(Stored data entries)
········
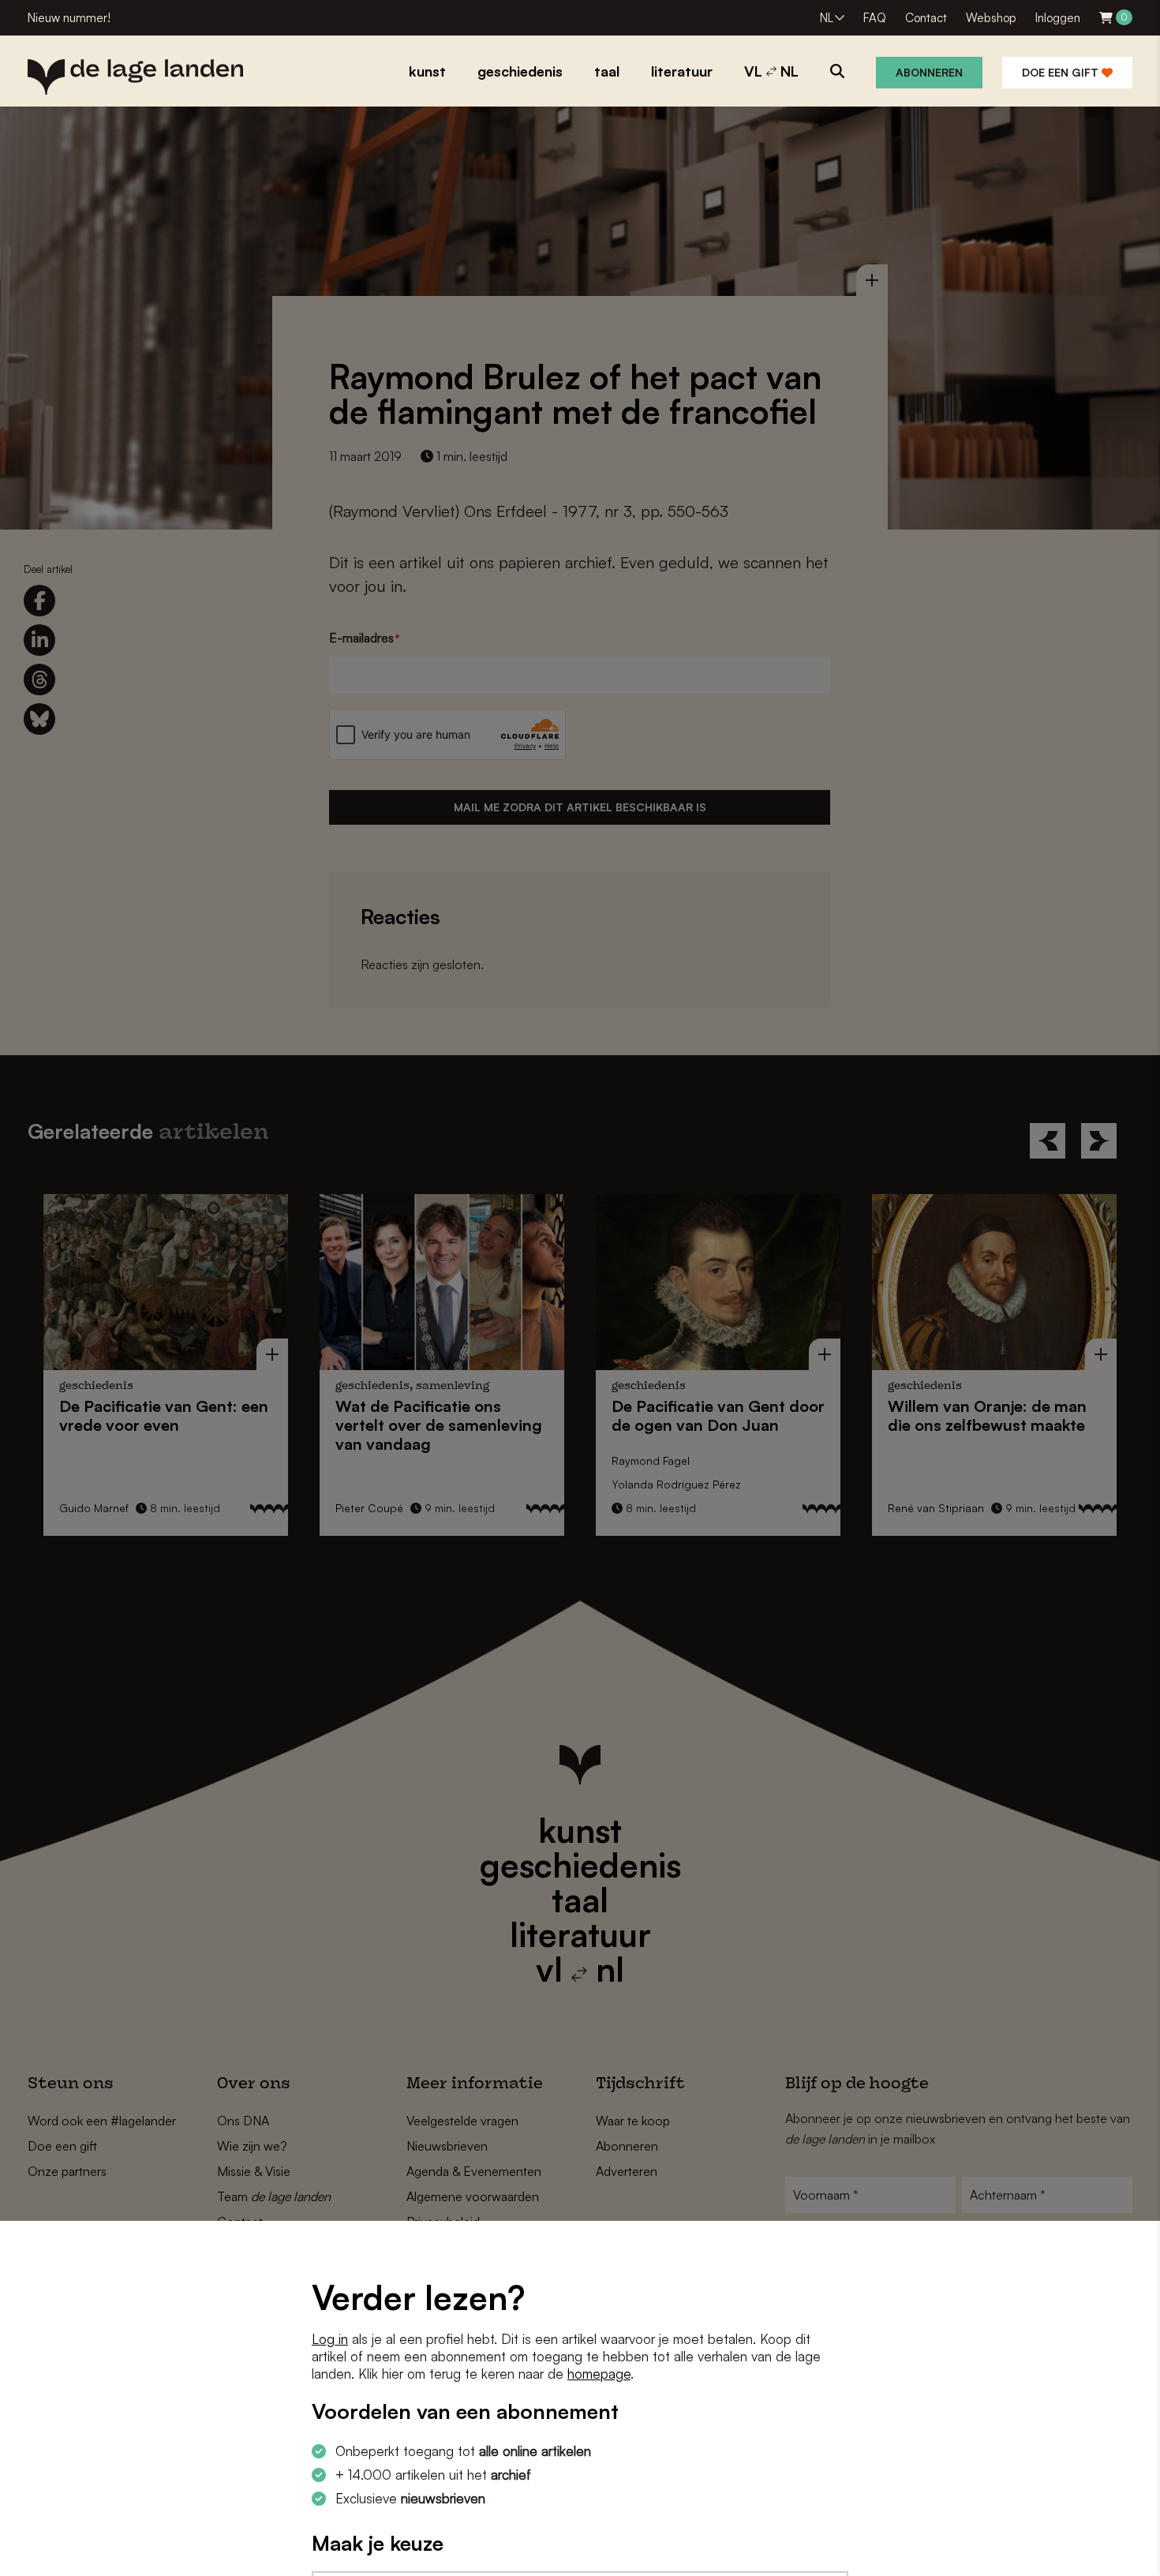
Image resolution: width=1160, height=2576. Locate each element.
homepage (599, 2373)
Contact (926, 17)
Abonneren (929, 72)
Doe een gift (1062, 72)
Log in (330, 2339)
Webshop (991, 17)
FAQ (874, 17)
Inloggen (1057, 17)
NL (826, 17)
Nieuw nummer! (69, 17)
········
> **Directions for this task**
Your response must reproduce every line of the data exactly, with images omitted.

> **Solution to this problem**
Image resolution: width=1160, height=2576. Locate each element.
homepage (599, 2373)
Contact (926, 17)
Abonneren (929, 72)
Doe een gift (1062, 72)
Log in (330, 2339)
Webshop (991, 17)
FAQ (874, 17)
Inloggen (1057, 17)
NL (826, 17)
Nieuw nummer! (69, 17)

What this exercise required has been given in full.